Cat and Nicole attended Get Heard Above the Noise on Social Media

At this session…

Marcie Hill, Marki Lemons, Toure Muhammad, and Scott Steward discussed their insights on how to get your Twitter, Instagram, and Facebook posts noticed amongst the clutter and competition.

Marcie Hill's thoughts on Twitter:

  • The key to Twitter is to listen to what people are saying.
  • Take advantage of social share buttons located on articles. This is a great way to increase followers.
  • Create a relationship with followers by acknowledging their presence and content through hashtags, mentions, and retweets.
    • For example, use #FollowFriday to give shout-outs to your followers that you have been interacting with that week.
    • Acknowledge people just because. People are more likely to Retweet your messages if you frequently interact with them.

Marki Lemons' thoughts on Instagram:

  • Your followers want to get a feel for who you are so they can get to know you.
  • Photos create more engagement on social media than text-only posts. But, make your photos more appealing with different filters, borders, and text overlays.
  • People digest words much faster on a picture than they would separately.
  • Instagram is an easy way to leverage the rest of the internet with one simple app. You can easily share your photo with audiences on 5 social networking channels (Facebook, Twitter, Foursquare, Flicker, and Instagram) with the click of a button.
    • Usually your Instagram photos will receive five times more engagement on Facebook than they do on Instagram.

Toure Muhammad's thoughts on Facebook:

  • On Facebook, the most shareable messages are images.
  • Make your content short and concise, but outstanding.
  • An effective Facebook post should include: short but interesting copy with a call to action, an intriguing high quality photo, and a visible name, logo, or website.
  • 75% of posts should be entertaining or informative to your audience. 
  • Be transparent and have a personality on Facebook. People want to interact with humans!
  • Understand why your audience is on social media and what they want to see. Analyze the Facebook insights to see what content people are engaging with.

One of the most interesting things I learned at this session is…

Cat: Simply having just text or just images in a social media post is not enough!
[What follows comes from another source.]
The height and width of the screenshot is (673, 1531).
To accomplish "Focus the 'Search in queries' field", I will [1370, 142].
People interact most with images that have a text overlay and are able to digest words on photos quicker than if the words were on their own.
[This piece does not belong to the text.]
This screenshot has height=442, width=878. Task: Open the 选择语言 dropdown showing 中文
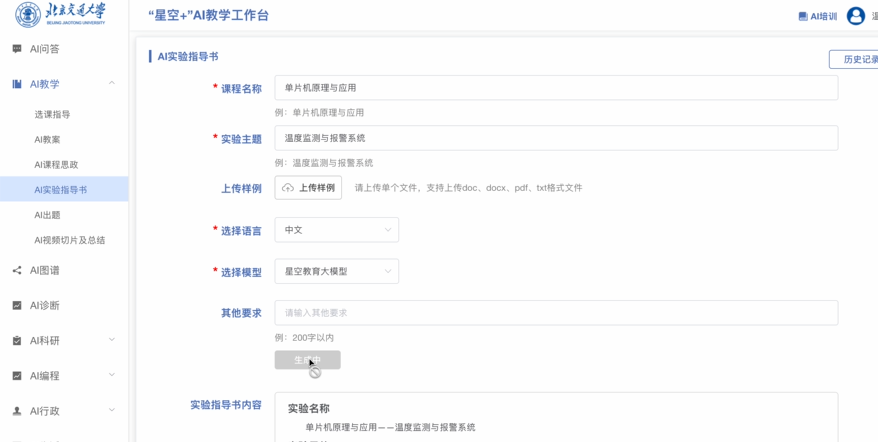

Nicole: When it comes to social media, just understand who your audience is and make sure your hotel's content is relevant to them. By knowing who you are posting for, you’ll be able to create effective content. Social media is meant to be fun so have fun with it!

So, how can a hotelier ensure their message is seen on social media when there is so much competiton?

Cat: All businesses, including hotels, should be posting no more than 25% promotional or salesy content. People use social media to network, socialize, entertain, and stay informed and NOT to be sold too. If your hotel limits the amount of “salesy” posts, you will be more likely to retain fans and followers and have more fan engagement.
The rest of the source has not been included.